TASK BRIEF — When you reach the line that contains "Viewport: 602px width, 381px", set down that line and every one after it through the end of the records, exactly as written and with no pictures.

--------

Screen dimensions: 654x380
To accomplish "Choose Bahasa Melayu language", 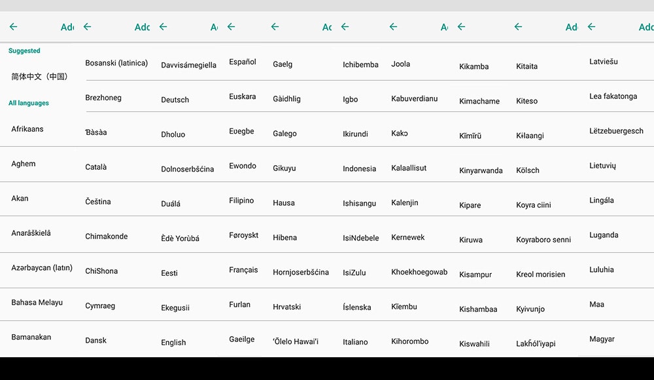I will point(37,302).
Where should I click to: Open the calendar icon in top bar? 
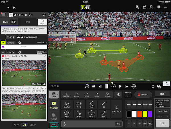(x=144, y=7)
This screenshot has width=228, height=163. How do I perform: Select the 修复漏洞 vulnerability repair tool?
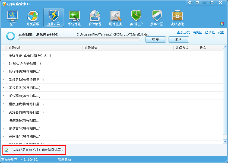(33, 17)
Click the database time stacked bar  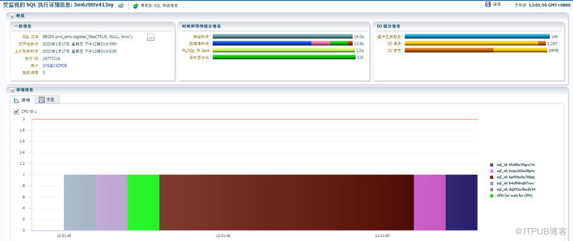coord(283,43)
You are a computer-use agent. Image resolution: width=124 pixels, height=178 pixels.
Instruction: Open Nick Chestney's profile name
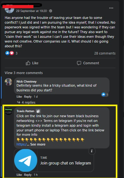(27, 81)
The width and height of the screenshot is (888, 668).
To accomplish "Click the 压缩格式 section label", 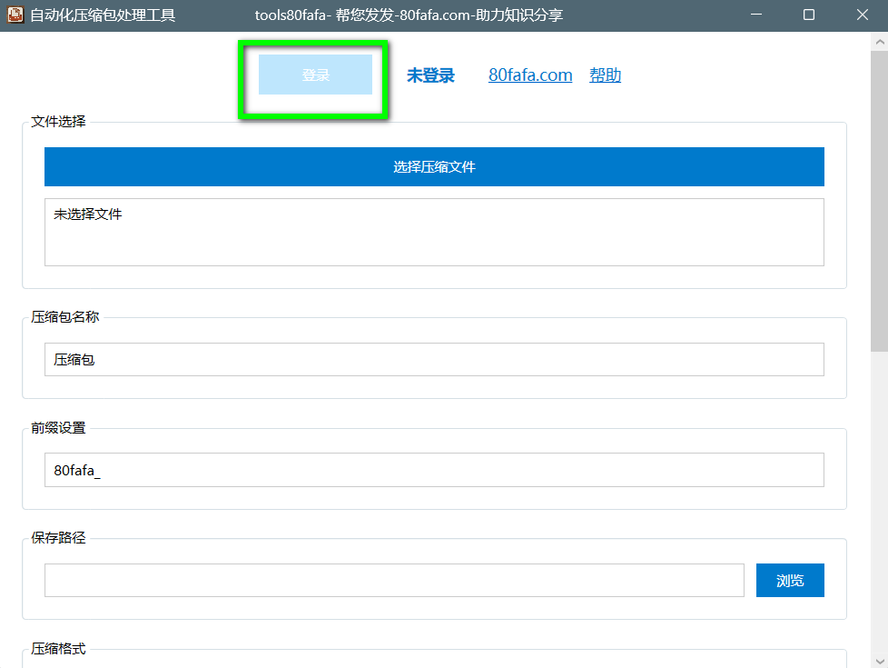I will tap(59, 649).
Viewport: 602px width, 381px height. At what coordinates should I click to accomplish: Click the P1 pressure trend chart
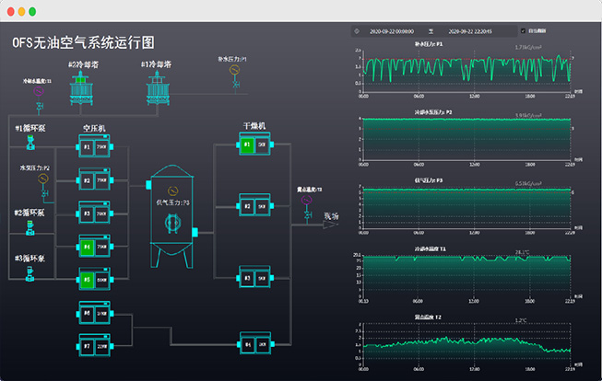(x=466, y=69)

--------

FINAL ANSWER —
Viewport: 602px width, 381px height. At what coordinates should I click to accomplish: Click the P1 pressure trend chart
(x=466, y=69)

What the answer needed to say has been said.